As part of her talk at Hay, entitled ‘Beyond words: exploring the magic of visual texts’, Maine will show video footage of young children, drawing attention to  the language they use to make meaning from a famous painting. Their language is filled with ‘could bes’ and ‘maybes’. “It is the language of creative thinking, a language that affords possibility”, says Maine. “It’s where the magic happens as we imagine what is possible and what could be.”  

Maine says visual texts can allow children to grapple with complicated ideas and multiple meanings. “Children have a rich understanding of narrative often through their engagement with film and other popular forms of text. The ambiguity of wordless books and films appeals to children’s curiosity. They are motivating to engage with. They can deliver very precise messages and also be deliberately ambiguous.” Importantly, the worlds they represent can be highly immersive and Maine’s research has also investigated the ways that children entangle themselves in visual story worlds, not just films and picturebooks, but also in narrative video games.

Tolerance and empathy through visual texts

Currently Maine is principal investigator and leader of the EC Horizon 2020 project Dialogue and Argumentation for cultural Literary Learning in Schools [DIALLS]. The project, which runs from May 2018 until April 2021, explores what educational research, policy-making and practice can do to support young people “to develop a deep awareness and understanding of European multiculturalism and diversity of heritages, to integrate this in a pluralistic view of European identity and to help them enact this awareness in their own dispositions and behaviours.”

It is a large-scale initiative involving nine universities from across Europe and one in Israel which have close networks of partnership schools (pre-primary, primary and secondary) in a range of urban and rural contexts. The aim is to set up educational face-to-face and online environments as spaces of tolerance, inclusion and empathy where students can share their perspectives and creative responses to different wordless picturebooks and short films as they make sense of Europe and its different cultures.  

Wordless texts offer a unique potential for these discussions as they can be accessed in their original form by children and teachers across Europe without translation. The project has uncovered a varied and rich selection of films and books produced from different European countries which act as valuable cultural resources. Maine will share some of these resources in her Hay talk and demonstrate how they have been developed to support classroom discussions around themes such as social responsibility, sustainable development and living together.

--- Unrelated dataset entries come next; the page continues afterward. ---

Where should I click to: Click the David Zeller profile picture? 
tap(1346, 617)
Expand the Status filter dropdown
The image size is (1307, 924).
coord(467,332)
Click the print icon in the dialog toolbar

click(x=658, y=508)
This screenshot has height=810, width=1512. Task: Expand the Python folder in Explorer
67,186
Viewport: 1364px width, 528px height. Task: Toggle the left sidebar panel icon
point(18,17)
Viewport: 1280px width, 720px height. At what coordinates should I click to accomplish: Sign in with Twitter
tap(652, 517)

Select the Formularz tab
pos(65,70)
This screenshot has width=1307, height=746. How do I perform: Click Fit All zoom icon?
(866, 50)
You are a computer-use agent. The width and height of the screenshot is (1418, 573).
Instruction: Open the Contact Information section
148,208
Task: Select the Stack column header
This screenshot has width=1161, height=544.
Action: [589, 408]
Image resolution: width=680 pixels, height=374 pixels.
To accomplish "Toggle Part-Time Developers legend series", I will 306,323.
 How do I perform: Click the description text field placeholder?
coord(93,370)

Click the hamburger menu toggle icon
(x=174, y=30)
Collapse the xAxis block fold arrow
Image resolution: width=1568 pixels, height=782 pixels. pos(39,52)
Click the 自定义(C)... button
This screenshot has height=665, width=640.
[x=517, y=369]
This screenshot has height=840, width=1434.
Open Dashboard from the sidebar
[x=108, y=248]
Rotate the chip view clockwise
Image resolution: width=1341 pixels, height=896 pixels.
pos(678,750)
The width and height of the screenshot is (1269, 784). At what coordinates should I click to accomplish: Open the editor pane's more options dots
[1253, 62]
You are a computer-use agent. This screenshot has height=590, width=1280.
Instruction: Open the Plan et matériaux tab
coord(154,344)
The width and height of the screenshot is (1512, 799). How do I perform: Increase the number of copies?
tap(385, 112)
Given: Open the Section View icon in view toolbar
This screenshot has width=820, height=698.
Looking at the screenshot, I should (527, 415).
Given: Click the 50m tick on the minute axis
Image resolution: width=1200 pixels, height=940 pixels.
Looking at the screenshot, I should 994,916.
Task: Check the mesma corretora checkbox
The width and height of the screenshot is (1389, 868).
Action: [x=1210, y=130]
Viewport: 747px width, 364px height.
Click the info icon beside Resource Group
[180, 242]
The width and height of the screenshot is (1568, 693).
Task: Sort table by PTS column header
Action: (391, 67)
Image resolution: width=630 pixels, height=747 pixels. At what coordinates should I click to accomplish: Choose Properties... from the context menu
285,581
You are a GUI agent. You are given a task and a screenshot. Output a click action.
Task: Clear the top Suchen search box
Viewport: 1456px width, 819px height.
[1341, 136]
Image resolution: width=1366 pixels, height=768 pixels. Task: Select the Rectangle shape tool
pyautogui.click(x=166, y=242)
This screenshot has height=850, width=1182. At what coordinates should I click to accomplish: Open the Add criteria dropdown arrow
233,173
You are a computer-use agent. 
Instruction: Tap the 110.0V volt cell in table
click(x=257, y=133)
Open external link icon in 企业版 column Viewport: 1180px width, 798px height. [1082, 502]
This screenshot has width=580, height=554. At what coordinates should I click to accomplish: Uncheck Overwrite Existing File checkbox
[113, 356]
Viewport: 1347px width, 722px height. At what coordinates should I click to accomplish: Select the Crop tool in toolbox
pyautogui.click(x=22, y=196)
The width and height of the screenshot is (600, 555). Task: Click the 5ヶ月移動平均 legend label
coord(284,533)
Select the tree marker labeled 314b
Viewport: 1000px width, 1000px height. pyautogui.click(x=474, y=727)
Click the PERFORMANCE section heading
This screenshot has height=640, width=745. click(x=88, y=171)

Maine’s research  highlights that people draw different meanings from texts as they read them, depending on their individual socio-cultural contexts. She particularly examines the value of engaging with texts together. She argues: “Literacy is a social practice which enables us to interact with each other. Making meanings together, through questioning, imagining and offering alternative perspectives helps children to think together and understand each other.”

She adds: “The aim of my talk at the Hay Festival is to demonstrate the potential of rich and challenging visual texts to promote creativity, sensitivity and inter-subjective understanding for living together in our image-laden world.”